There are a number of critical factors in achieving tax neutrality. These include:

the SPV should be taxable on its net profits (that is, its profits after deducting its cost of funds and other expenses);

there should be no tax on the transfer of the asset portfolio to the SPV or on the issue of securities to investors;

there should be a tax efficient means of extracting profits from the SPV;

tax on interest payments to investors should not be withheld and there should be no residual liability to domestic tax; and

the SPV should have access to double tax treaty benefits.

All of these requirements can be achieved by using an SPV established in the IFSC. The SPV is taxable on net profits at a 10 per cent rate of corporation tax. There is no minimum profit requirement, no withholding tax on interest payments, and the SPV benefits from Ireland's double tax treaties.

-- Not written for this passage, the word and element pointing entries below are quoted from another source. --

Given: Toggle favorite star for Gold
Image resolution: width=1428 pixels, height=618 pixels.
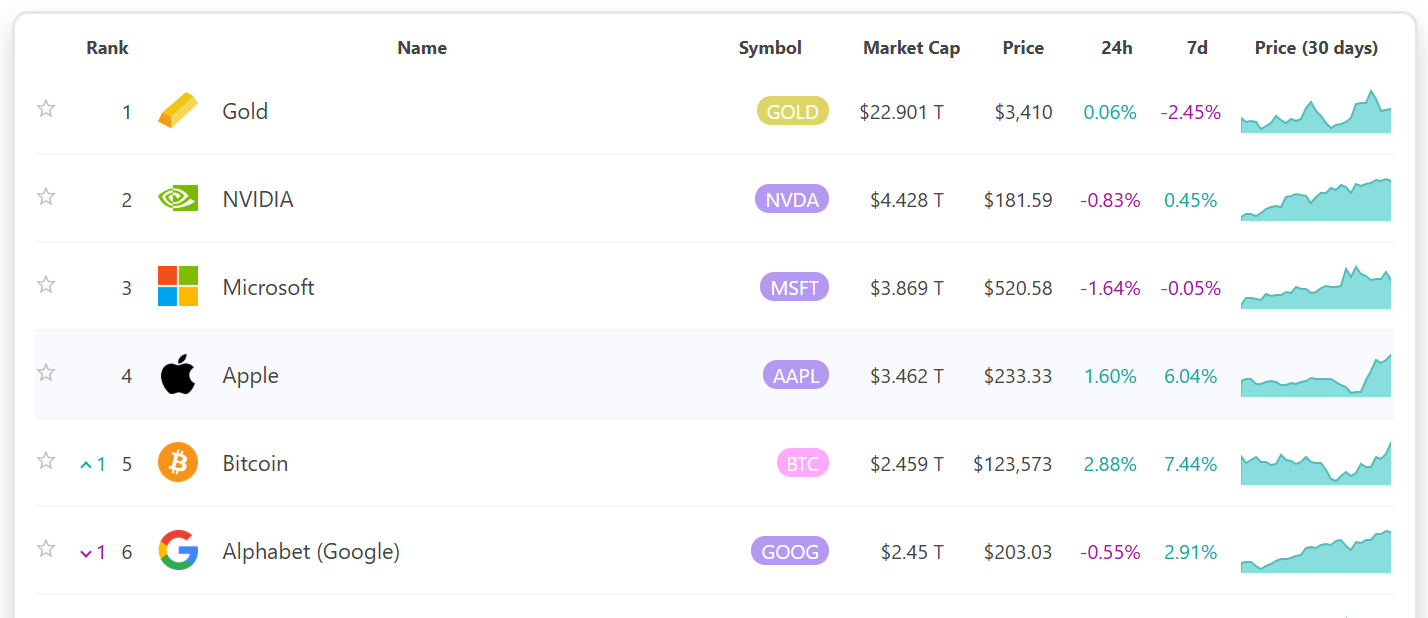Looking at the screenshot, I should pyautogui.click(x=46, y=109).
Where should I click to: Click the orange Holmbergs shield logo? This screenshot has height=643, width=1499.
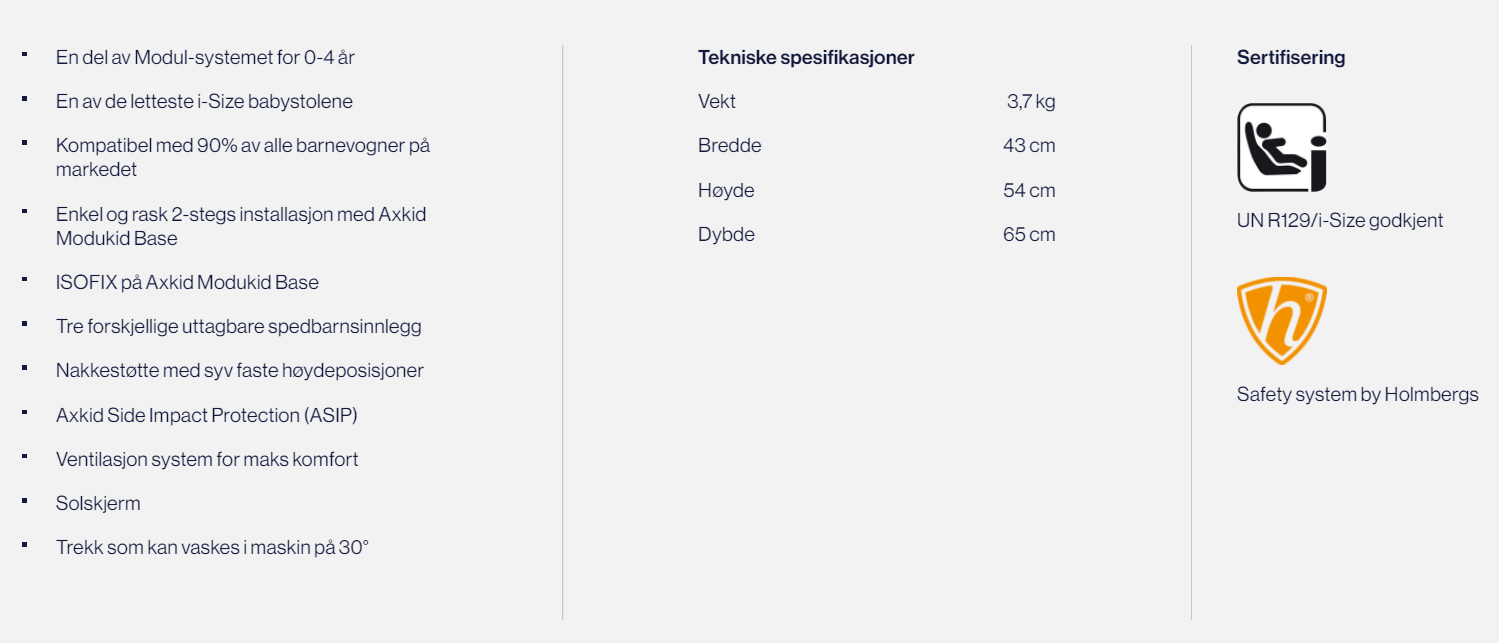pos(1281,321)
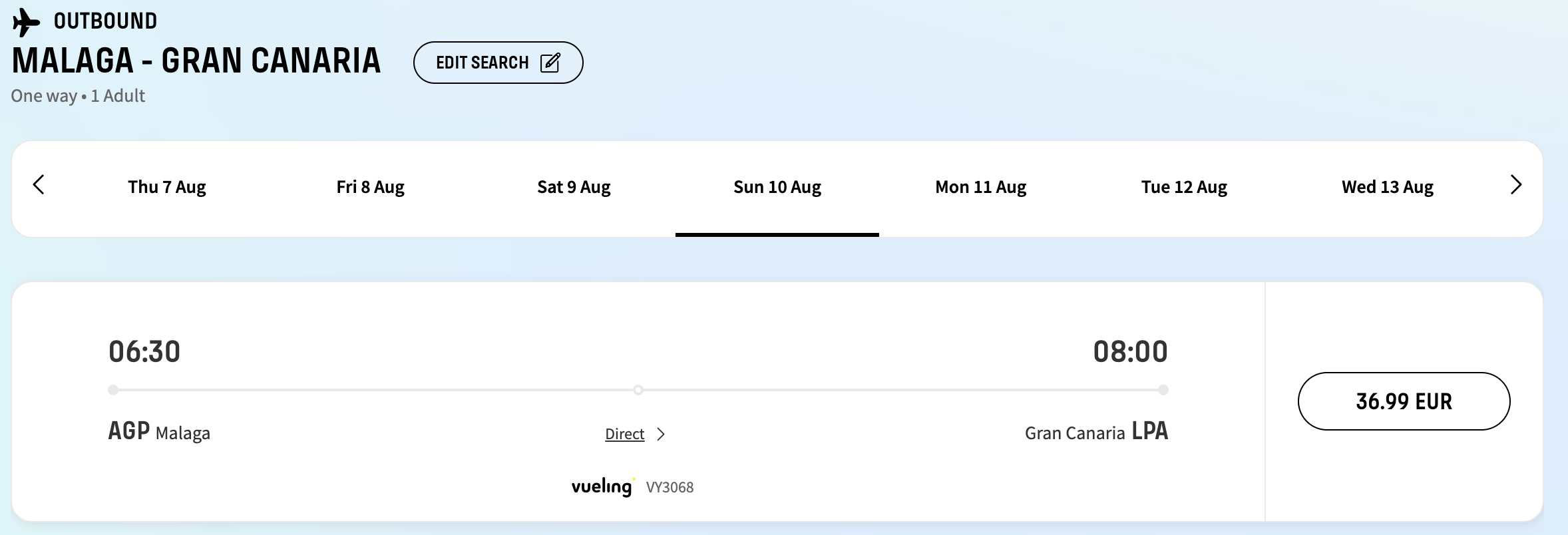Choose Mon 11 Aug date
Image resolution: width=1568 pixels, height=535 pixels.
click(981, 188)
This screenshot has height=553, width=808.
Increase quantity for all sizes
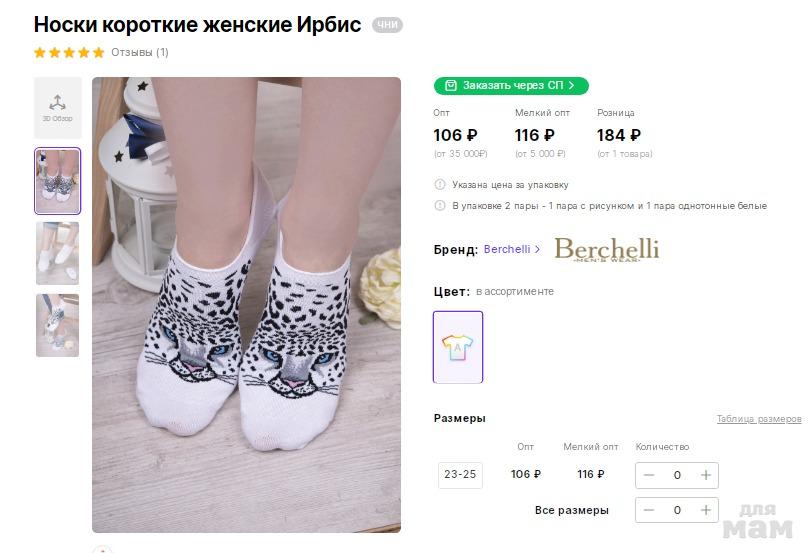coord(706,510)
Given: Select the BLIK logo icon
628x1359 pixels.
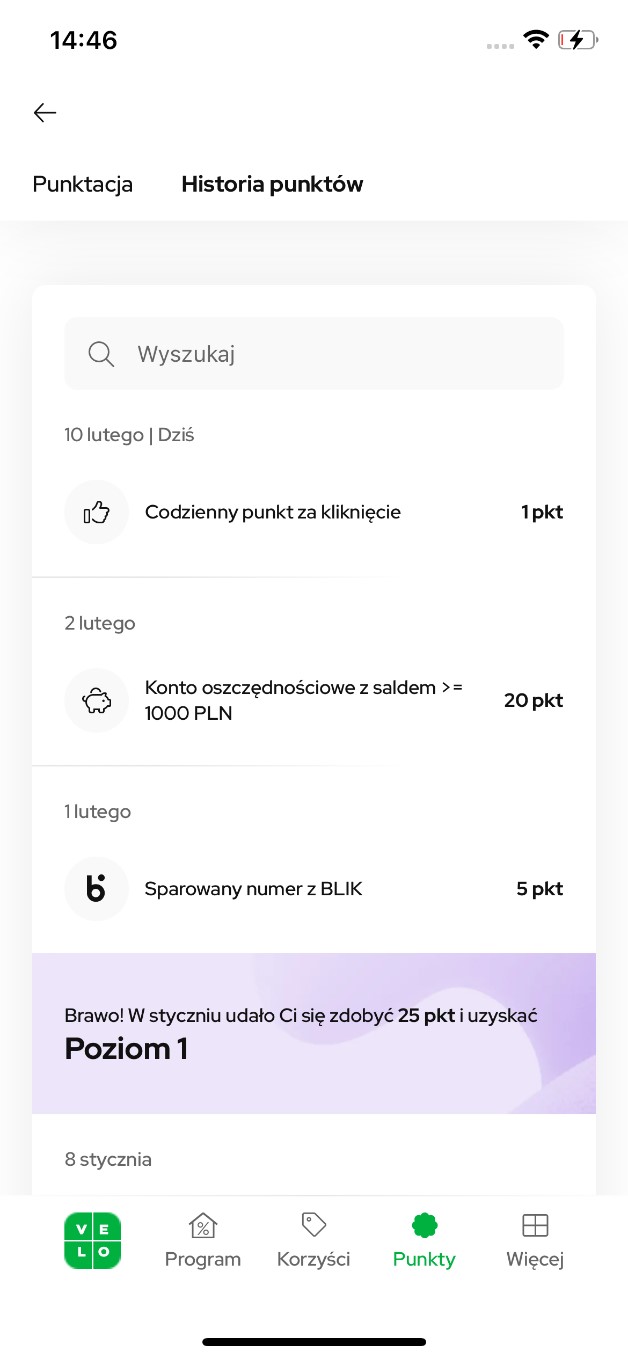Looking at the screenshot, I should click(96, 888).
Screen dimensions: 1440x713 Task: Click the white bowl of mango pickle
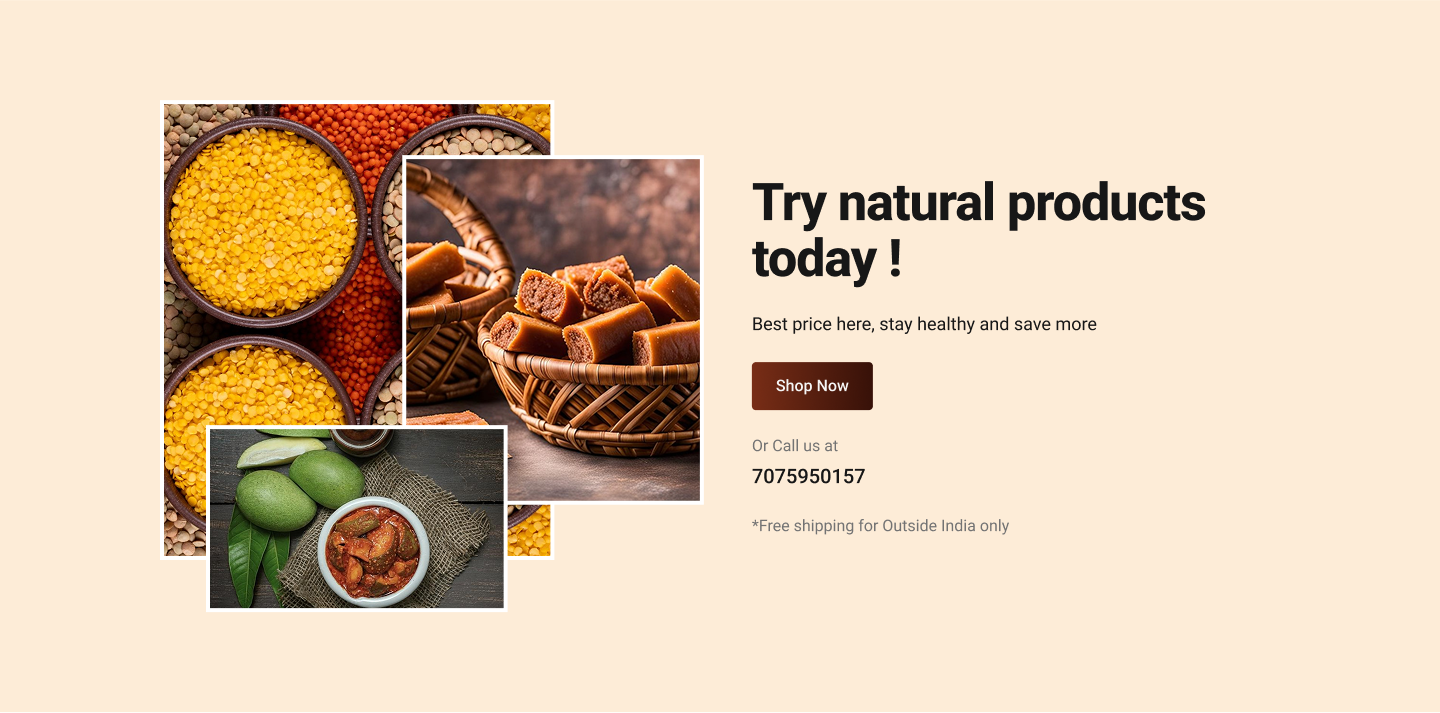coord(373,552)
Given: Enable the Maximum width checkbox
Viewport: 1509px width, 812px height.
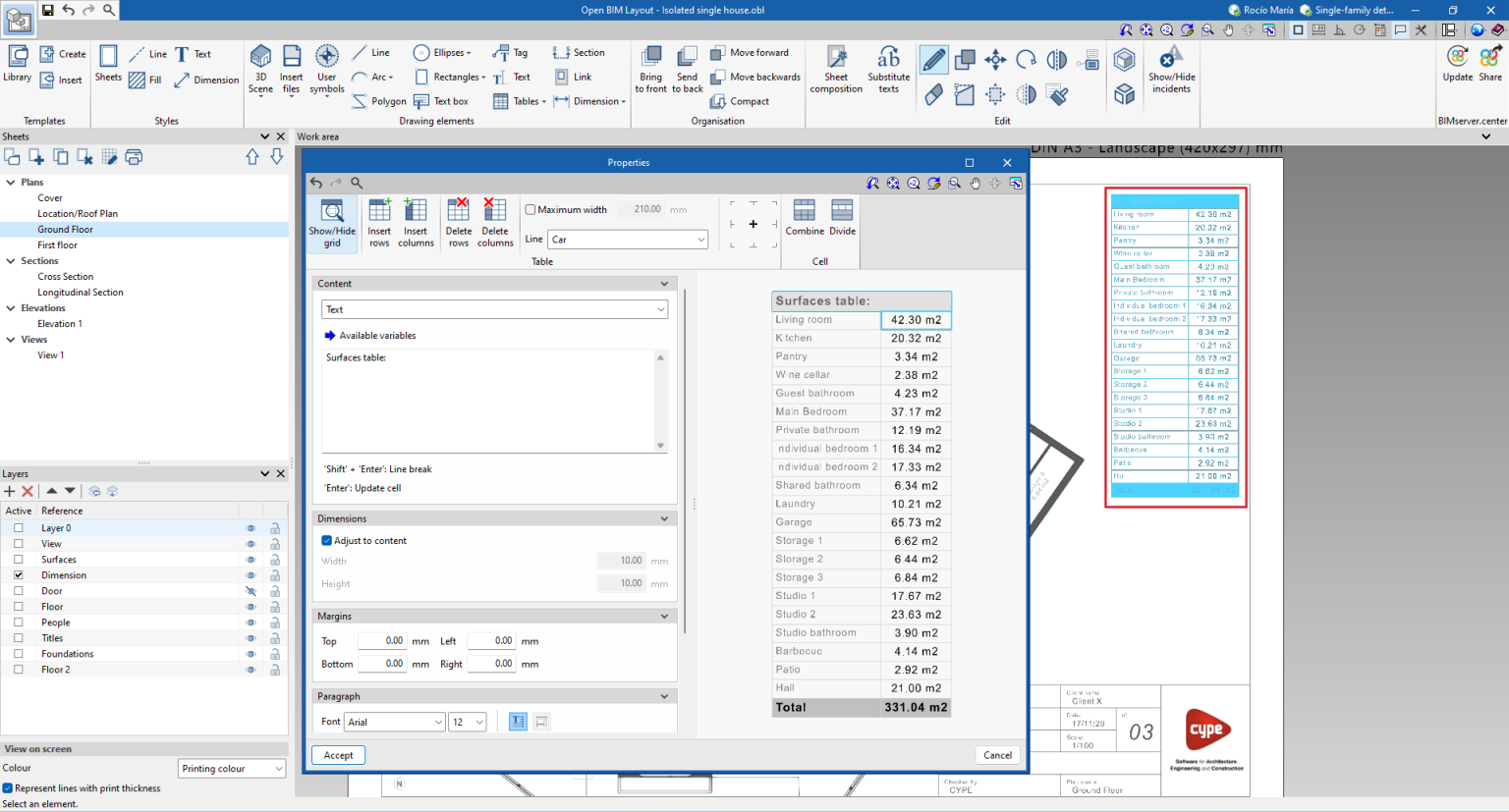Looking at the screenshot, I should (x=531, y=209).
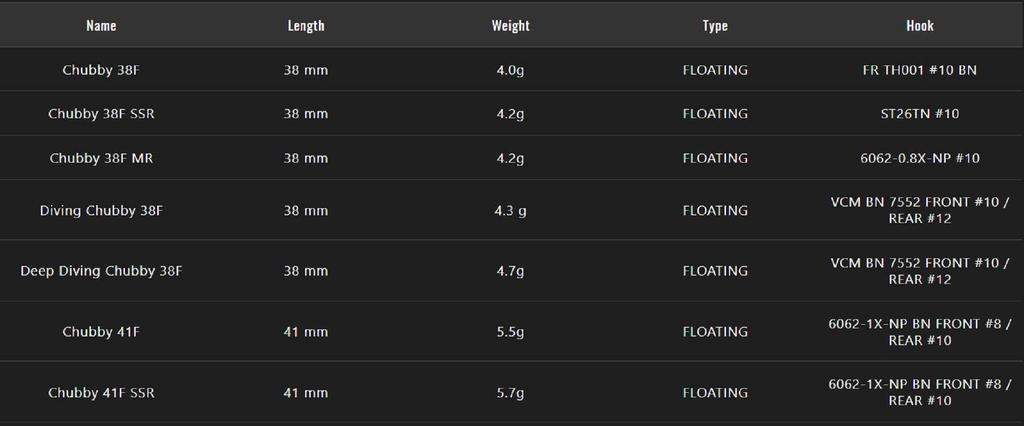Click the Chubby 41F SSR name cell
The height and width of the screenshot is (426, 1024).
[101, 393]
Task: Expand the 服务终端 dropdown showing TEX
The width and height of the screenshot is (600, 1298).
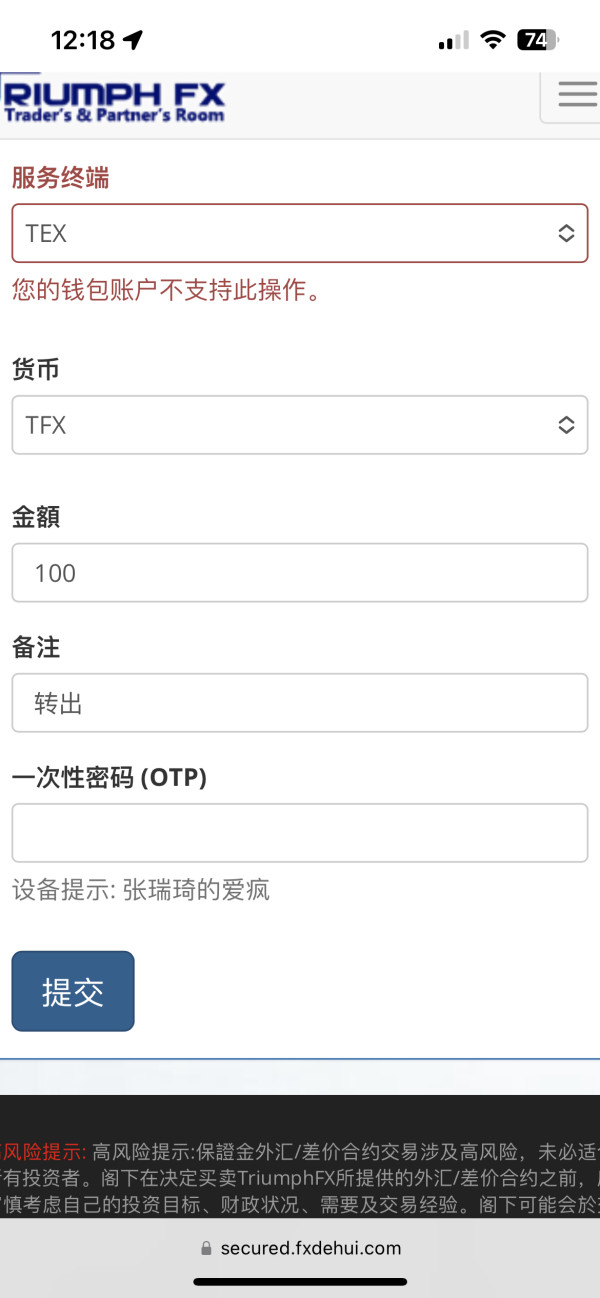Action: pos(300,234)
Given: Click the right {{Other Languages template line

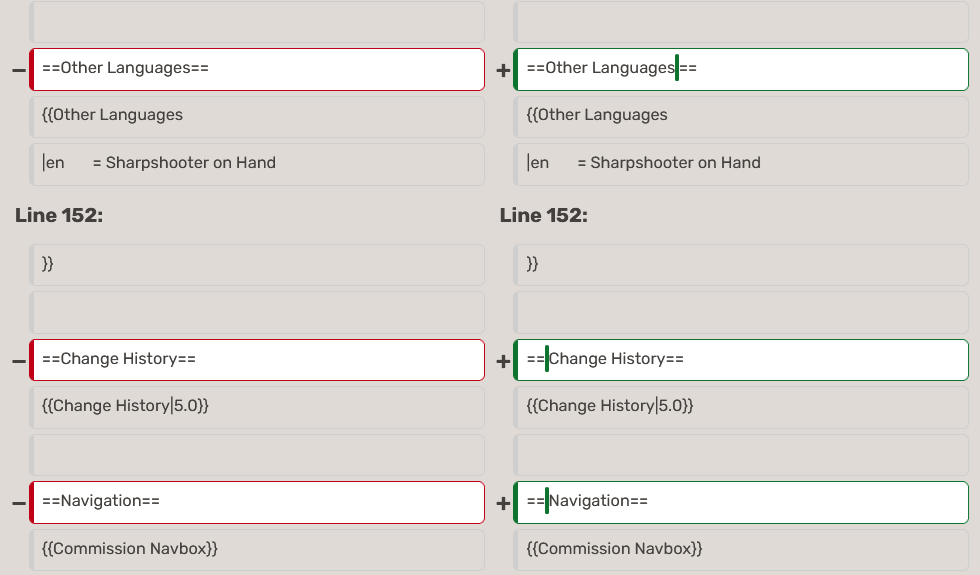Looking at the screenshot, I should tap(597, 115).
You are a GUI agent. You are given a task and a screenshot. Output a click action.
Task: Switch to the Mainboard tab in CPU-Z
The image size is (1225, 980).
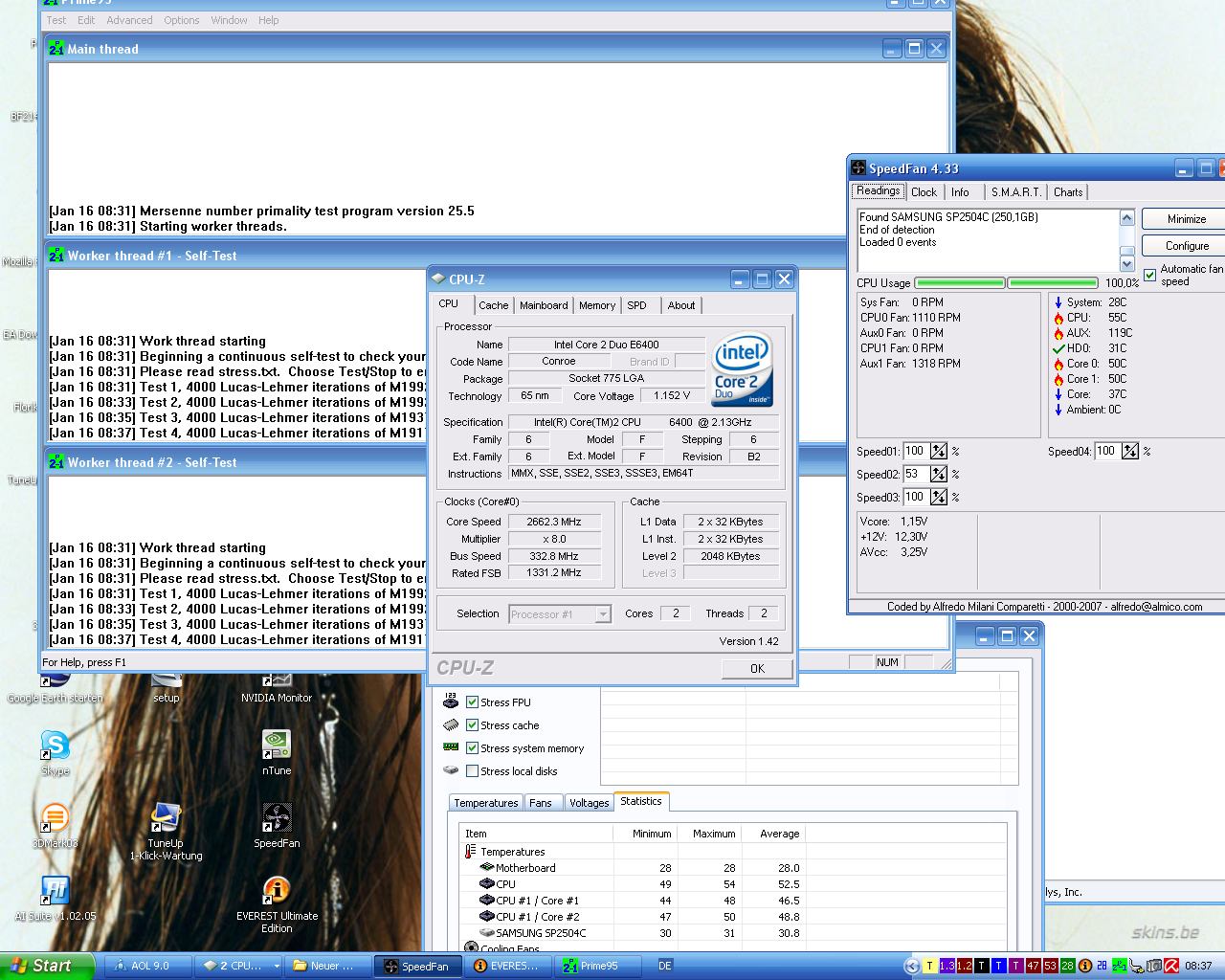click(544, 305)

Typically, the SPV will be established in the IFSC under a management arrangement with a specialist IFSC-based service provider which has been licensed to service securitisation vehicles.

The service provider provides administrative services to the SPV for an annual fee and it is also responsible for assuming any employment commitment related to the establishment of the SPV. The SPV must be certified to carry on business in the IFSC by the Irish minister for finance. This process can usually be completed within four to six weeks.

The IFSC combines a special tax regime with a developed infrastructure of expert service providers, a responsive approach by the Irish authorities and Ireland's reputation as an offshore centre of quality.

The future of securitisation in the IFSC is bright.